Le séminariste se taisait, perplexe, hésitant entre la prudence qui lui conseillait de ne rien trancher, de s'en référer à ses supérieurs, et la charité chrétienne qui le poussait à secourir une âme en détresse.

La brusque entrée de Bernard le tira pour un moment de l'embarras de conclure.

— Vous causiez? interrogea le mauvais garçon en toisant Claire et Gilbert.

Il s'allongeait en même temps sur le canapé, disposait un coussin sous sa tête pour la sieste.

— Pas la peine de vous déranger ; je viens ici pour dormir, je dors…

Mais Claire ne se laissa pas démonter.

— Oui, dit-elle, nous causions, Monsieur l'abbé et moi ; nous causions de choses sérieuses. Le salut de mon âme ; rien que ça ; mon bonheur dans ce monde et dans l'autre.
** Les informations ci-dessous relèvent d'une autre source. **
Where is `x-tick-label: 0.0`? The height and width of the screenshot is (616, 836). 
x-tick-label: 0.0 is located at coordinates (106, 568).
Dois-je me marier ou entrer au couvent?

— Au couvent, Ophélie, au couvent! ordonna Bernard avec une intonation et un geste de théâtre. Et après une pause : Farceuse, va! ajouta-t-il. Puis se tournant vers Gilbert.

— Et s'il n'y a pas d'indiscrétion, que conseillez-vous à ma sœur?

Le parti de Gilbert était pris.

— J'allais lui répondre, dit-il, qu'en pareille matière, le plus sûr est de s'en rapporter à sa mère et à son confesseur.

Claire secoua la tête d'un air de dépit…

— L'abbé Resongle? gouailla Bernard. Un jeune directeur ferait mieux ton affaire, pas vrai, sœurette?